The effects of human mesenchymal stem cells on the proliferative, migratory, and invasive properties of Glioblastoma multiforme

Glioblastoma Multiforme (GBM) is the most common and aggressive brain tumor. GBM rapidly invades the surrounding brain tissue and resists most chemotherapeutic agents resulting in a high mortality rate even after receiving treatment. Previous studies suggest that several cancer stromal cells, especially the human mesenchymal stem cells (hMSCs), which are parts of the tumor, play essential roles in the growth, metastasis, and drug responses of GBM cells. However, distinct sources of hMSCs might release different combinations of soluble factors that affect GBM cells differently. Therefore, in the present study, we established hMSCs from the placenta (PL-hMSCs) and chorion (CH-hMSCs) to study the effects of their released soluble factors on the proliferation, migration, and invasion of human GBM cells, U251-MG. The results showed that the soluble factors derived from PL-hMSCs suppressed the proliferation of U251 cells in a dose-dependent manner, while most CH-hMSCs did not have such an effect. Moreover, the soluble factors derived from PL-hMSCs have a cytoprotective effect on U251-MG cells, while CH-hMSC-derive soluble factors did not. On the contrary, the soluble factors derived from both hMSC sources increased the migration of U251-MG cells but did not affect the invasive property of those cells.
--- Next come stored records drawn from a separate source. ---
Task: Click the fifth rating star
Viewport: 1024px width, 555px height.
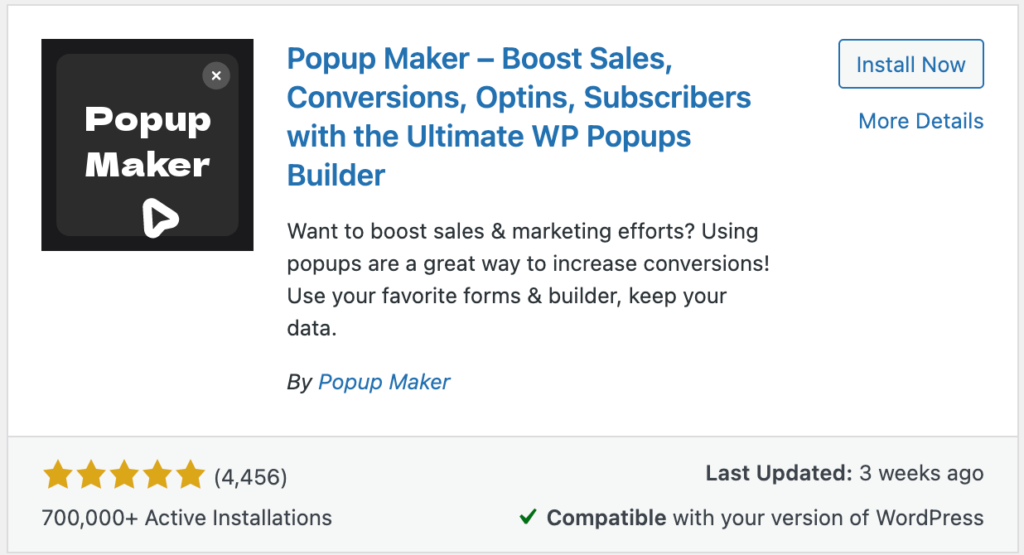Action: pyautogui.click(x=188, y=476)
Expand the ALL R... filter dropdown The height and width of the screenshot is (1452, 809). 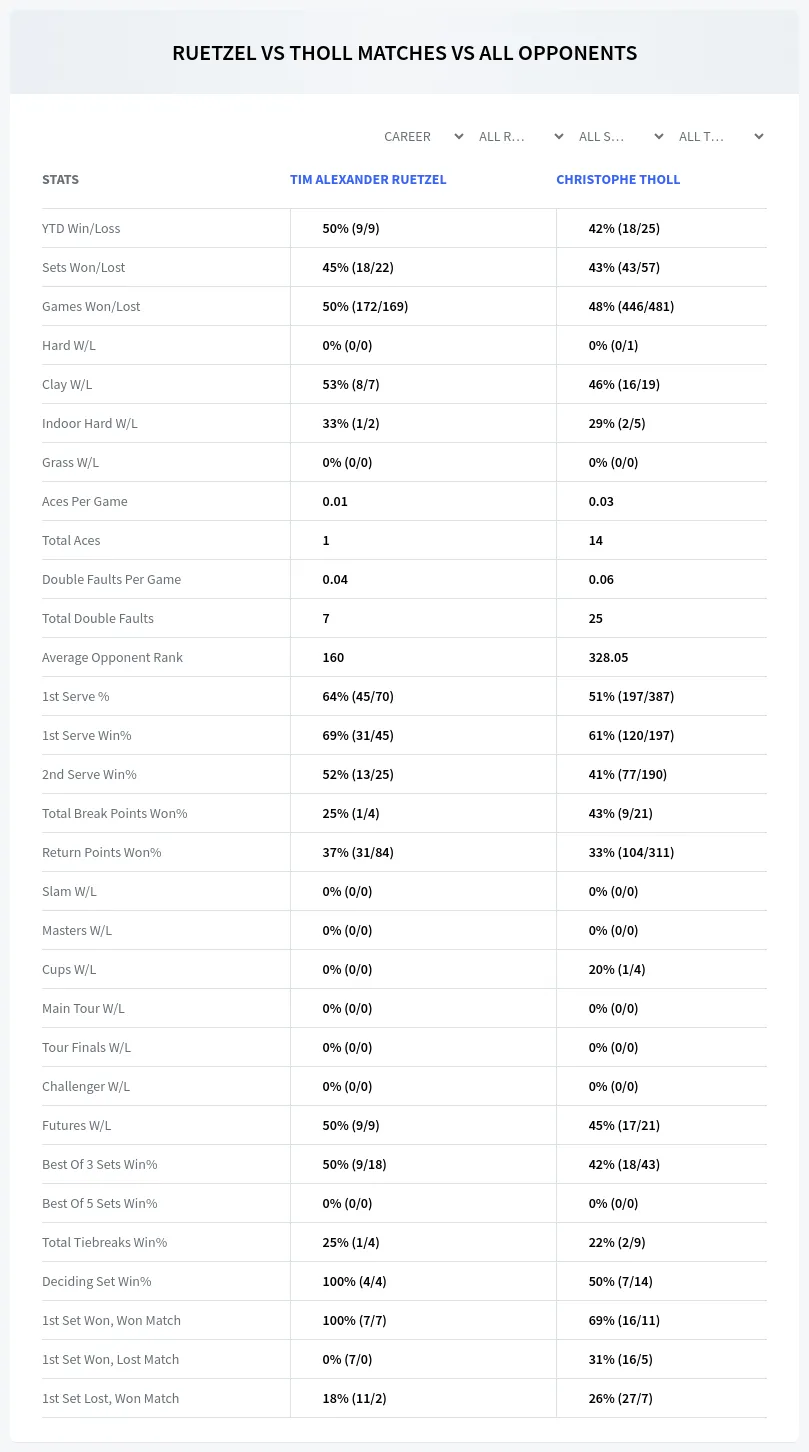tap(522, 136)
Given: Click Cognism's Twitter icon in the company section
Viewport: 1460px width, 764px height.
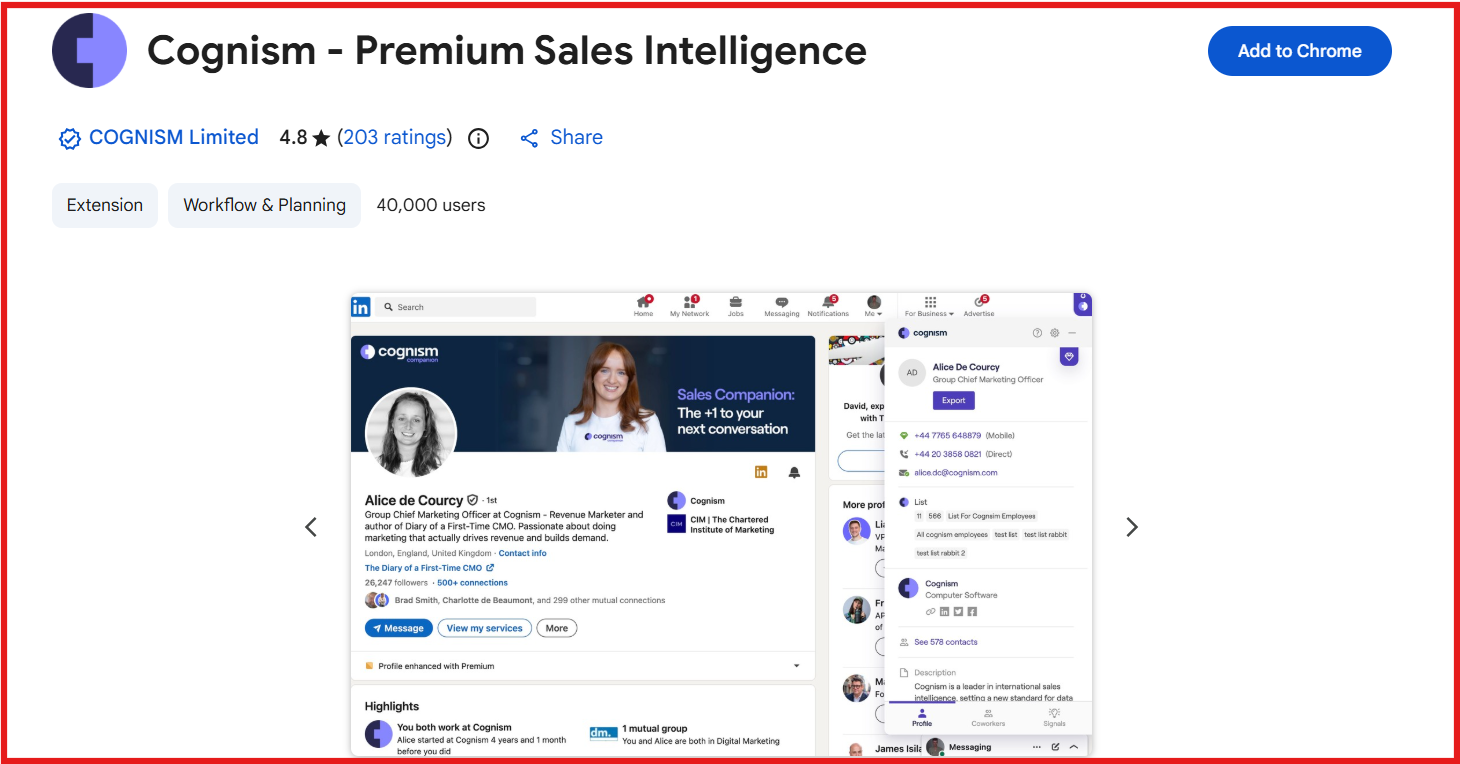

The gene expression analysis showed that the soluble factors derived from PL-hMSCs and CH-hMSCs down-regulated the expression levels of E2F1, E2F2, NFKB1, NFKB2, NOTCH1, NOTCH2, PROM1, MYC, and ITGA1 genes which promote proliferation and stemness of hGBM. These results suggest that the soluble factors derived from PL-hMSCs might suppress the proliferation of GBM cells by inhibiting the expression of genes that promote GBM proliferation. The functional study indicates that the suppressive effect of PL-hMSCs on U251 cell proliferation was mediated, at least in part, through TGF-β activators and Wnt inhibitors rather than NF-KB signaling. Our study provides a better understanding of the interaction between the GBM cells and hMSCs, which are the critical parts of the GBM stroma. This knowledge could be used to develop a more effective treatment that improves the survival and quality of life of GBM patients.